— Page excerpt —
___

Silicon Valley start-up MetaRAM is announcing its second-generation chip set today with backing from Intel. MetaRAM’s technology can quadruple the memory capacity in a server, cutting the server costs as much as 90 percent. The Intel endorsement is a big win for a little San Jose company that has proven more clever than giant memory chip makers.

It’s no surprise that Intel will give MetaRAM some of the limelight at its “digital enterprise” keynote speech today at the Intel Developer Forum in San Francisco. MetaRAM is one of the most interesting chip startups, with marquee backers such as Intel itself and tech luminaries Bill Joy and Vinod Khosla.

It was founded in January 2006 by Suresh Rajan, who had a simple but elegant idea. He figured out a way to trick a server’s memory controller. Normally, a server can access a limited amount of memory chips on a single memory module. MetaRAM creates a chip set for the memory module that lets the memory controller count multiple chips as just a single one. In doing so, it lets the controller overcome the memory limitations and access as much as four times more memory on a module.

This trick comes at a critical juncture for computer servers, whose processors are far outracing the performance of memory chips. It removes a bottleneck. That, in turn, can cut the cost of a server by as much as 90 percent.

___

— Material provided —
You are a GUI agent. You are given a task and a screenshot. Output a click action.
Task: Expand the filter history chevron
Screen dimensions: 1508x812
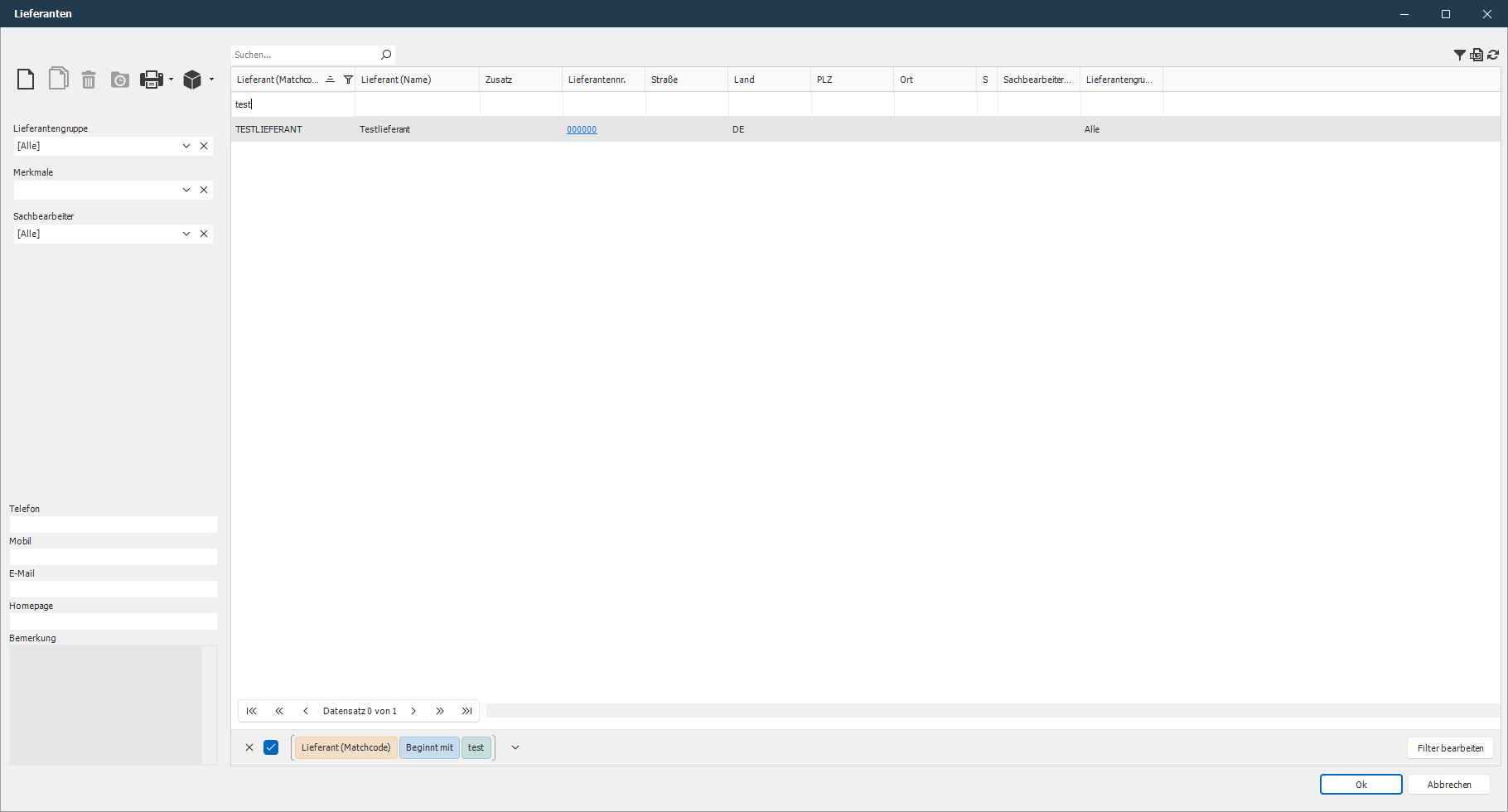pos(515,747)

___

— Task details —
According to the MetaRAM article, who founded MetaRAM and when? Answer from the MetaRAM article alone, not the listing.

— Exercise response —
Suresh Rajan founded MetaRAM in January 2006.